Humanizar ambientes

En nuestro entornos nos preocupamos con frecuencia de que las estructuras encajen y sean coherentes, que los planteamientos no sean contradictorios en favor de un mensaje aceptable, nos pasamos las horas esprimiendo nuestra creatvidad en favor de actividades cada vez más novedosas y  nos reunimos una y mil veces por conseguir organizar un calendario acorde con nuestras prioridades; sin embargo, el agua se sigue saliendo del cesto.

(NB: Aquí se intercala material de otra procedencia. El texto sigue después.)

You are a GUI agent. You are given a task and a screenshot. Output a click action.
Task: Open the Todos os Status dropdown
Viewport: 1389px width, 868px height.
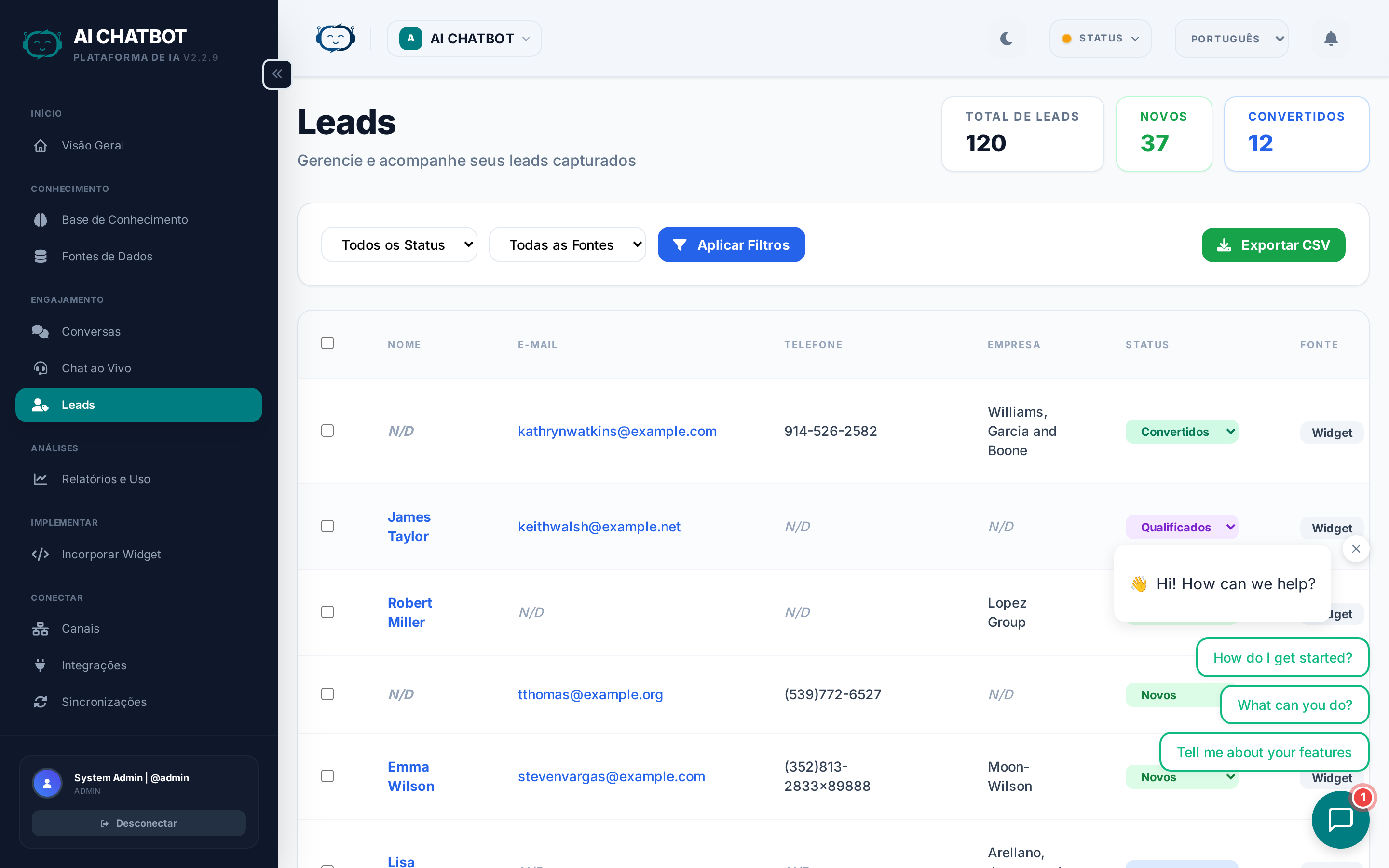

Se nos olvida la importancia de cuidar a las personas con las que estamos, con las que trabajamos codo con codo cada día para empujar un proyecto común; por eso quiero recordar algunas acciones que podemos llevar a cabo para humanizar los ambientes en los que nos movemos:
  1. tener pequeños detalles 
  2. dar palabras de ánimo
  3. delegar tareas importantes
  4. consultar las decisiones
  5. agradecer los esfuerzos
  6. celebrar los éxitos
  7. desechar el lenguaje de la culpa
  8. pedirnos perdón si nos hacemos daño
  9. cooperar en vez de competir
  10. escuchar las opiniones diferentes
  11. respetar los ritmos
  12. apreciar todas las vidas...
...la que se nos ocurra

Hasta aquí, esto vale para cualquier persona que esté en cualquier ambiente. Pero si, además, estamos hablando de un entorno de Iglesia o pastoral entonces hemos de recordar el testimonio de Tertuliano que recuerda que los paganos se asombraban al ver a los seguidores del galileo vivir la fraterniadad y expresaban: "Mirad cómo se aman". Mientras no se perciba este estilo fraterno en el seno de la Iglesia y en nuestra pastoral, por muchos que sean nuestros afanes no haremos más que lo que ya hacemos: abundar en la decadencia.